Osborne Slashes ‘Golden’ Jobs Scheme but Promises 50,000 Apprentices
By Chrisanthi Giotis
Social enterprises planning to take on long-term unemployed people with help from the Future Jobs Fund scheme were dealt a blow in the £6.2bn efficiency drive announced by Chancellor George Osborne today.
The Future Jobs Fund (FJF), which sees the government pay for 6-month work placements in social and green organisations, is one of the casualties caught in the government’s cuts.
The FJF is being used by some social enterprises, like Mow & Grow, to expand their businesses with a view to taking people on full time. Existing contracts will be honoured but there will be no more opportunities to bid for funding even though the pre-election budget by Alistair Darling had extended the fund until March 2012.
Mow & Grow CEO Alex Cosgrove said she was ‘disappointed’ by the news.
Cosgrove said: ‘I’m disappointed other organisations won’t have the same opportunity we’ve had. We’ve managed to find really good staff and managed to sustain their employment.’
Mow & Grow has taken on more than 700 people through the fund and Cosgrove expects around 20 per cent of those to become full-time employees after the 6-month placement is finished.
Social Enterprise London is another organisation that took advantage of the scheme. It received funding to place 500 young people in work in social enterprises across the capital and its CEO Allison Ogden-Newton called the programme ‘social gold’.
Reacting to today’s announcement, she said: ‘We will be scanning the horizon to see what new programme replaces it. My hope is that it is even better.’

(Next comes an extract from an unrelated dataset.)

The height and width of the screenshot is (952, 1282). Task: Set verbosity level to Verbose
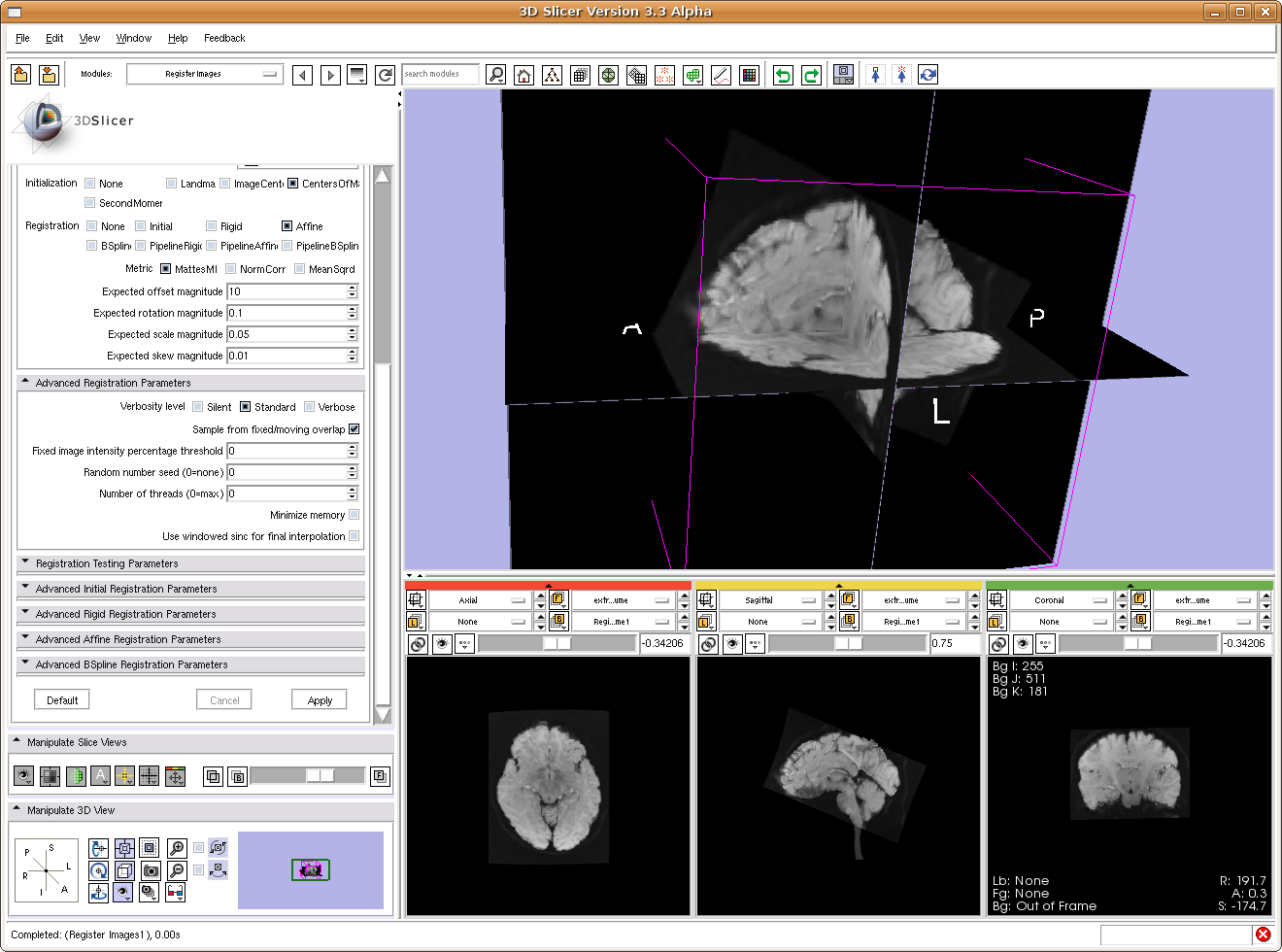point(310,407)
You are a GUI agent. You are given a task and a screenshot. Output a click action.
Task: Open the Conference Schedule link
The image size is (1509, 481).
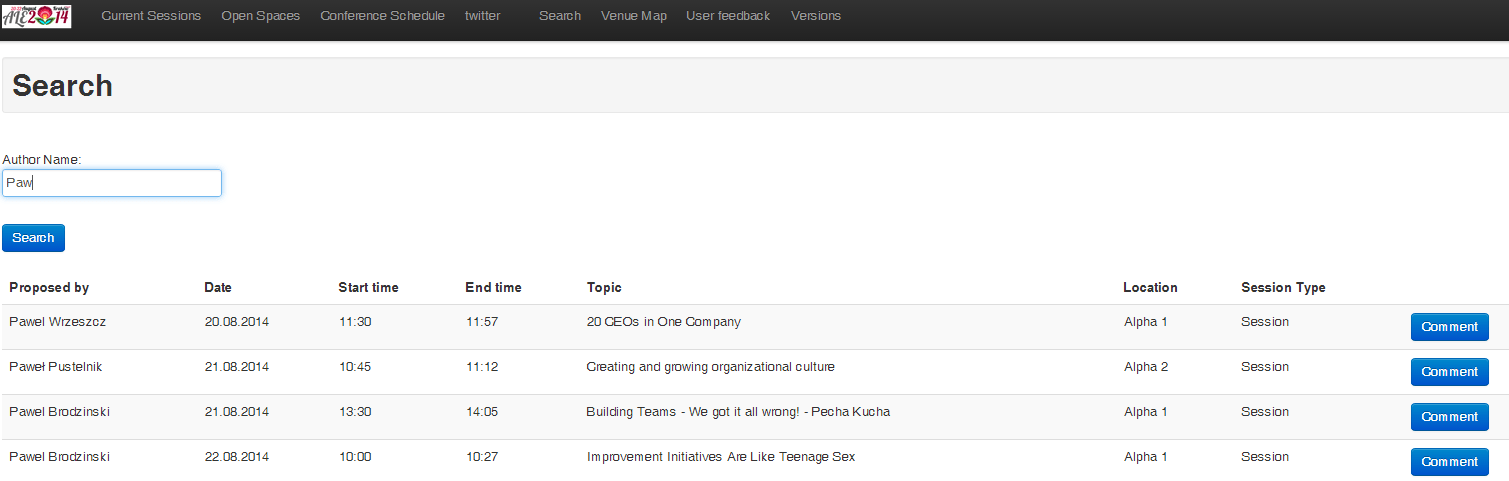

The new government said it would reinvest £150m of the £320m it will save by scrapping the fund into 50,000 new apprenticeship places focusing on SMEs. It also called the FJF ‘ineffective’ – a term disputed by Social Enterprise Coalition CEO Peter Holbrook.
Holbrook said: ‘We knew some tough cuts would be coming but it’s still very disappointing to see an end to the FJF.
‘I very much disagree with the Government’s description of the FJF as an ‘ineffective element’ of employment programmes and applaud all the social enterprises who participated and created thousands of new jobs as part of the scheme.’
The Social Enterprise Coalition had called for a re-vamped FJF as part of its pre-election manifesto for the sector. Holbrook said that social enterprises must now ‘look ahead’ to see how they can participate in work initiatives of the new government.
The Social Entrepreneurship Policy Group manifesto also called for something similar to the Future Jobs Fund to be created but for more of a focus on entrepreneurship and self-employment.
Group spokesperson Nick Temple, policy and communications director at the School for Social Entrepreneurs, said: ‘It’s very difficult to make a call on whether the Future Jobs Fund has worked or not because it hasn’t run for very long.’
He also called attention to the £780m cuts to come from the Communities and Local Government department and the £836m to come from the Business, Innovation and Skills department.
Temple said that once the details were released there could be news that would have a bigger effect on the sector than the FJF cut.
Stephen Bubb, CEO of the Association of Chief Executives of Voluntary Organisations (Acevo,) said: ‘Getting the coalition government to commit to maintaining the existing FJF contracts in these tough times was no small feat.’
He added: ‘Our primary concern now is getting unemployed youngsters the best support possible. We think the third sector is well placed to do this.’